WhiSPA: Semantically and Psychologically Aligned Whisper with Self-Supervised Contrastive and Student-Teacher Learning¶

Conference: ACL 2025
arXiv: 2501.16344
Code: https://github.com/humanlab/WhiSPA
Area: Self-Supervised Learning / Speech Understanding
Keywords: Speech-Text Alignment, Whisper, Contrastive Learning, Psychological Representation, Sentiment Analysis

TL;DR¶

Proposes WhiSPA, which aligns the latent space of the Whisper audio encoder with SBERT semantic representations and psychological dimensions (emotion, personality) through contrastive learning, eliminating the dependency on an additional text LM in speech processing and reducing error by 73-84% on psychological evaluation tasks.

Background & Motivation¶

Background: The standard pipeline for speech processing is Whisper (speech \(\rightarrow\) text) + SBERT/LM (text \(\rightarrow\) semantic embedding), which incurs redundant computation due to the requirement of two LMs.
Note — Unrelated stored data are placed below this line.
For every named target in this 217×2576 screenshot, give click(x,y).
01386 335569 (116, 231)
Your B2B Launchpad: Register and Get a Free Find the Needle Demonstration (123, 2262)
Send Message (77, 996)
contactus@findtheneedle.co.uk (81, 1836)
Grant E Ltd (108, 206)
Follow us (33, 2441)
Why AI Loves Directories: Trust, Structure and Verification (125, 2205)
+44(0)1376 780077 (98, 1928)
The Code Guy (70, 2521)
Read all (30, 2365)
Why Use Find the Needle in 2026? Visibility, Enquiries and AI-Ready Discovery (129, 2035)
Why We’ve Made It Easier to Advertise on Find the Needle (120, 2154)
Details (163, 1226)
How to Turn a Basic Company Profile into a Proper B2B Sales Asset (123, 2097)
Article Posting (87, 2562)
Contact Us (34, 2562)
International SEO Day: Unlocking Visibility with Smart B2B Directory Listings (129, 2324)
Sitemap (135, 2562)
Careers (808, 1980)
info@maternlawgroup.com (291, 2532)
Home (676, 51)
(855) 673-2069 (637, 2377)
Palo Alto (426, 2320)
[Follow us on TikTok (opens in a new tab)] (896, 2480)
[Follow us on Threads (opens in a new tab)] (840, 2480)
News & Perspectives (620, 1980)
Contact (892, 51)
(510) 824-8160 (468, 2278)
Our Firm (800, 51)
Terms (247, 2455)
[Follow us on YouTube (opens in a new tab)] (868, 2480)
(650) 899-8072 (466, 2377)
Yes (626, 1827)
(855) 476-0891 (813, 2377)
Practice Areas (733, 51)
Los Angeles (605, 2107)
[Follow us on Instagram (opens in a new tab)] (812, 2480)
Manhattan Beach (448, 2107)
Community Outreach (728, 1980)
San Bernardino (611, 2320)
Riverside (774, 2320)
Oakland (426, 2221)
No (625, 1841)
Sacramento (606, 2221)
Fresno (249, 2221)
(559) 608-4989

Whisper contains internal language models, but its latent representations lack deep semantic and psychological information.

Limitations of Prior Work: (a) Speech encoders are significantly inferior to text LMs in psychological tasks such as emotion recognition and personality assessment; (b) the pipeline of two LMs causes computational wastage; (c) fusion architectures (e.g., co-attention) require task-specific designs.

Key Challenge: Speech contains acoustic information (intonation, rhythm) that is unavailable in text, yet the semantic understanding capabilities of existing speech encoders are far weaker than those of text LMs.

Goal: How can a speech encoder be designed to directly produce semantic and psychological representations that are as rich as those of text LMs?

Key Insight: Directly align the latent spaces—using SBERT embeddings as the teacher and Whisper embeddings as the student, brought closer via contrastive learning.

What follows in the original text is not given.